It’s that time of year when sunny skies and warmer weather motivate people to get out and enjoy their surroundings, spending time with family and friends and gathering with others at festivals or other events. Under normal conditions, that would be great, but we are not back to “normal.” The COVID pandemic is not yet over.
Forgive us for starting to sound like a broken record (for those of you who have grown up in the digital age, that’s an old reference to repeating the same thing over and over). But the truth of the matter is, we cannot yet let our guard down. In fact, the World Health Organization reported that more than 5.2 million new COVID cases were recorded globally last week — the most in a single week since the pandemic began. Deaths have also increased for the fifth straight week, according to WHO, with the pandemic now officially claiming more than 3 million lives worldwide.
Recently, Oregon has been reporting more daily COVID cases than it has in months. During a press conference held Friday morning, April 16, Gov. Kate Brown said, “It’s clear that this virus is persistent and stubborn. While we've flattened the curve again and again, COVID will not surrender.” A month ago, the state reported 1,920 new cases for the week of March 15-21. The first full week of April saw 3,722 new cases, a 94 percent increase.
And with many of the older generation now having received the vaccine, new COVID cases are shifting more and more to younger people.
In her remarks during last Friday’s press conference, the governor urged everyone to get a COVID shot as soon as they can. “Vaccines are the best way to protect yourself from serious illness and death. They are the best way to protect yourself from variants, and they are the key to unlocking the restrictions this pandemic has forced on us,” Brown said.
As of this week, everyone in Oregon ages 16 and over is eligible to receive the vaccine. The Moderna vaccine is for those ages 18 and older, and 16 and 17 years olds can receive the Pfizer vaccine. Lincoln County Public Health also reported this week that walk-ins are being allowed at some of the vaccine clinics, although people without an appointment aren’t guaranteed they will receive a shot.
Getting vaccinated really is our best chance of returning to some sense of normal life. But even after receiving the vaccine, people shouldn’t expect to dump the face masks or stop social distancing anytime soon, at least not in Oregon. In fact, Oregon’s Department of Occupational Safety and Health is considering extending rules requiring masks and social distancing in all businesses in the state. The current rules are set to lapse on May 4, and Michael Wood, administrator of Oregon OSHA, says keeping the rules in place is necessary because “we are not out of the woods yet.”

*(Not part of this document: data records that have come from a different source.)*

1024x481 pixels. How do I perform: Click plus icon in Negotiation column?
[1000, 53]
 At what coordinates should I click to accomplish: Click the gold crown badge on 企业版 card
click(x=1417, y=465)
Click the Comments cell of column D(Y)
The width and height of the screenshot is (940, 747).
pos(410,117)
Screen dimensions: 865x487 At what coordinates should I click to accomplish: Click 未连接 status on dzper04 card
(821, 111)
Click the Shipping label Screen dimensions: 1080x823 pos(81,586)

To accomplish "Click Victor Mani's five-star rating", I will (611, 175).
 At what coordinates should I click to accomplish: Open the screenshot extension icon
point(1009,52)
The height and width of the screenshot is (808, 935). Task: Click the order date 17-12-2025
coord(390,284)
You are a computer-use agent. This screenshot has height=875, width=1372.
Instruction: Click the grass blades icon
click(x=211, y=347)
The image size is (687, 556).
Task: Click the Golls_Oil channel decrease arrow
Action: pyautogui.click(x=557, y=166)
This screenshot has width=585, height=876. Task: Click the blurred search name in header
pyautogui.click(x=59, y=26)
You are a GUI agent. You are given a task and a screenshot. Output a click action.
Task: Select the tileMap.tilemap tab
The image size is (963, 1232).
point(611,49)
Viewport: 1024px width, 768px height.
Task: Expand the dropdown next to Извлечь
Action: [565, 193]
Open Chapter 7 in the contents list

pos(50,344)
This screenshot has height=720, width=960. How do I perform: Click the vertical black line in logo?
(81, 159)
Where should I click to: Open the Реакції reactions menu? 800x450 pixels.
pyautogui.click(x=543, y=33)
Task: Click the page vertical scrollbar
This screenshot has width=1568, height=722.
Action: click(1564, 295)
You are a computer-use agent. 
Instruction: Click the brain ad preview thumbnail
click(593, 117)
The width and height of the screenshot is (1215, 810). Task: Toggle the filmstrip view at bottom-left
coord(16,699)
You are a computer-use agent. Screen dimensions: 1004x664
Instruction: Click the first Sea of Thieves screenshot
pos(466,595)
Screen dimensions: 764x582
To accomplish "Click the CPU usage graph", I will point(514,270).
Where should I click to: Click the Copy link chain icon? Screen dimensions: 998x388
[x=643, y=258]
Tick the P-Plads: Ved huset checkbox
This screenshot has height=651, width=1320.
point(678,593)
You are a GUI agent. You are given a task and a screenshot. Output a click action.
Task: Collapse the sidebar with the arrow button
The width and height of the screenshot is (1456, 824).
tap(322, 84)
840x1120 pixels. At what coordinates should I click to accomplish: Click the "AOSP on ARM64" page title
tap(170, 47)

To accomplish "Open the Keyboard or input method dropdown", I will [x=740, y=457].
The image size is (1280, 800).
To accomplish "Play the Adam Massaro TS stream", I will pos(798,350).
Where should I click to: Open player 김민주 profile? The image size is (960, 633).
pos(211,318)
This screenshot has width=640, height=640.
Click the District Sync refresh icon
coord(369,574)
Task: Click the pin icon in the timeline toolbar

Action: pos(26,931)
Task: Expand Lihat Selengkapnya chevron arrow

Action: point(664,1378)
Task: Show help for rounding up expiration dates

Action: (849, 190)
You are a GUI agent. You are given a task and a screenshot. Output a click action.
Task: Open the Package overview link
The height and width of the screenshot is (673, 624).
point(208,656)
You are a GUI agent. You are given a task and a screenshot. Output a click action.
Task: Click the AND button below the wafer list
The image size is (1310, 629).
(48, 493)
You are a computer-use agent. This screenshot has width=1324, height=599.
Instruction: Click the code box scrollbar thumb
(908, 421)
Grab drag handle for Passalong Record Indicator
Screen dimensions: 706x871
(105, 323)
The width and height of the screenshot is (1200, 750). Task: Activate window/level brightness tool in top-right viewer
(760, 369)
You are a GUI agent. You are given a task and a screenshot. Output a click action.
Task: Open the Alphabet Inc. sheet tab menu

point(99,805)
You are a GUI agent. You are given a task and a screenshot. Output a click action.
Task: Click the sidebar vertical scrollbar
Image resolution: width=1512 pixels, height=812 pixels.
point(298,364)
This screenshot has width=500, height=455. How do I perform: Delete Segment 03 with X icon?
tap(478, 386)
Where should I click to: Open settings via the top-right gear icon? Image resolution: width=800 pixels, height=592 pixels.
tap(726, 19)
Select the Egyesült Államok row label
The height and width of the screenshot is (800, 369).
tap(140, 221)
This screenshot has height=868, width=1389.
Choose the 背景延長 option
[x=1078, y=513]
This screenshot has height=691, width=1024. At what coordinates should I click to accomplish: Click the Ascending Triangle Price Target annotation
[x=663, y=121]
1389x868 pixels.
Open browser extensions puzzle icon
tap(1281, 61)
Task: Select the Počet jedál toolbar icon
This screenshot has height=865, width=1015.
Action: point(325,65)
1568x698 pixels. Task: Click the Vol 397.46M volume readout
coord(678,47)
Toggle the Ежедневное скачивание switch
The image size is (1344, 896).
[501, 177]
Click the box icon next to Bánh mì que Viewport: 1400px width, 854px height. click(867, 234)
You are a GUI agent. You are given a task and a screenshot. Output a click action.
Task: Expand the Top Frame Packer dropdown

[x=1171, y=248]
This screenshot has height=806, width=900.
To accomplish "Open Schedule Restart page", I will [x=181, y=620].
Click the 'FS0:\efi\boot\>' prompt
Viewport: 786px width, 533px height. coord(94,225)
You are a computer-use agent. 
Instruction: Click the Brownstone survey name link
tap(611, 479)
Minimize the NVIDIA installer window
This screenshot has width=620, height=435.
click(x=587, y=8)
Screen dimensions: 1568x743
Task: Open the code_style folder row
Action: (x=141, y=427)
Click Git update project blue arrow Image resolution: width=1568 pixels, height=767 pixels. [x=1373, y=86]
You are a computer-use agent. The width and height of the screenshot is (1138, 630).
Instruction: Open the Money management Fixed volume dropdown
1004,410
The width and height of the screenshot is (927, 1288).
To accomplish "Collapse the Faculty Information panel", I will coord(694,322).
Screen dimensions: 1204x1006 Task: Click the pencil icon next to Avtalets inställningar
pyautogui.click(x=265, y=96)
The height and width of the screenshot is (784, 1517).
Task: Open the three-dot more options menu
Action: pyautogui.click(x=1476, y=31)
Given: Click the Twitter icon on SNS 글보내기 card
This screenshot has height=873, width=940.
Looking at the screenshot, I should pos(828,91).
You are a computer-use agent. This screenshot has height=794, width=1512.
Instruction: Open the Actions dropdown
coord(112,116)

Predictably, the idea of continuing these requirements has been met with angry responses and cries of government overreach, and we get that. Yes, we’re all tired of the masks, and clearly patience is wearing thin. But we also believe our best chance to finally reach an end point is to keep up the fight against the virus. One step forward and two steps back isn’t going to cut it. We need to hang in there for a bit longer.